Ernest tucked the tickets in his pockets and then walked in the door, followed by
Lysette. Jasen, Ophelia, and Tristan stayed outside while Jasen smoked.
“Ernie, we’re not just gonna get on a plane and fly halfway around the country because you got a cryptic box of laxatives. You know how crazy that is? Everybody knows you can’t go now, so anybody, anybody at all could’ve just put that there as some kind of trap. Let’s just stay home.”
Ernest walked over to the curio cabinet in the corner and pulled out a stopwatch that had been in there so long, it left a dust ring.
“Dad’s been gone ten years ago Monday, you know that? Old man would’ve flown to Florida if he found a travel brochure in a sewer. Mom hated him for that, because he would just be off, you know?”
Ernest pocketed the watch. “I could never just go, with the garage and all. I just…

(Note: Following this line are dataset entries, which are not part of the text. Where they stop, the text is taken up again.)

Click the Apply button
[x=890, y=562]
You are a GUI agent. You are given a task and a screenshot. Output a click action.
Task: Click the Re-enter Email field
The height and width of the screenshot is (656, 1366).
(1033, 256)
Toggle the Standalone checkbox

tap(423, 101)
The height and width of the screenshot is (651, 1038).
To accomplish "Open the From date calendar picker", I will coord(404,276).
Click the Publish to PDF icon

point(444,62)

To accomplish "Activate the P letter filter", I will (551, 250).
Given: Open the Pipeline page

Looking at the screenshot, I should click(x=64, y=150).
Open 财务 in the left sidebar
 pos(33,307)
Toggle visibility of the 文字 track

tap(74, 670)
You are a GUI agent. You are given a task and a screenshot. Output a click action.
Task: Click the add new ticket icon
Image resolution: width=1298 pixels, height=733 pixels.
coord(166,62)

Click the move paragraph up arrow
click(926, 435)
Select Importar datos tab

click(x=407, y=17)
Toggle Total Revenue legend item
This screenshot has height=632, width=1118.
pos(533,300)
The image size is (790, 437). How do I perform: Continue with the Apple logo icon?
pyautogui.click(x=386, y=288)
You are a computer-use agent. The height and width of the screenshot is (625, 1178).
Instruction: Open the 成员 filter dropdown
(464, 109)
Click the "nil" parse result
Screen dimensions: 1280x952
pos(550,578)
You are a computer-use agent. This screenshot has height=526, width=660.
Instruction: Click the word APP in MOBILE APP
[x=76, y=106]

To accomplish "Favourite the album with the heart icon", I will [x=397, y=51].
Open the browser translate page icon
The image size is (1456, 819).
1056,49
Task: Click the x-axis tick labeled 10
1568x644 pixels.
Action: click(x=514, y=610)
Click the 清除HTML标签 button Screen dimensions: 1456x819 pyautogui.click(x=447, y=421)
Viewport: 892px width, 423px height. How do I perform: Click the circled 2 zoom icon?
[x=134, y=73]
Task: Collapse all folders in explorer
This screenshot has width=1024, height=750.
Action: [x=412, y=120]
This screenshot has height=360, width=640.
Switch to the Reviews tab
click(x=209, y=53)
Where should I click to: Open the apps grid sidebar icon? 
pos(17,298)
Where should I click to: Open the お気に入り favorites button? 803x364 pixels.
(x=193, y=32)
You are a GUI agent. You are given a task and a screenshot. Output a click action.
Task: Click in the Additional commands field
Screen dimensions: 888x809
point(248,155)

I feel like we have to give this a shot.”
“Oh, and do what? Go to Sheboygan? What are we going to do when we get there and there’s no “original turder”, nothing there because this is some stupid, expensive joke someone’s playing? What if it was some protester getting even with you for wanting to flush your poo? What if it’s someone that wants your poo and they’re giving you airfare so you can come to them? What if that’s what this original turder wants?”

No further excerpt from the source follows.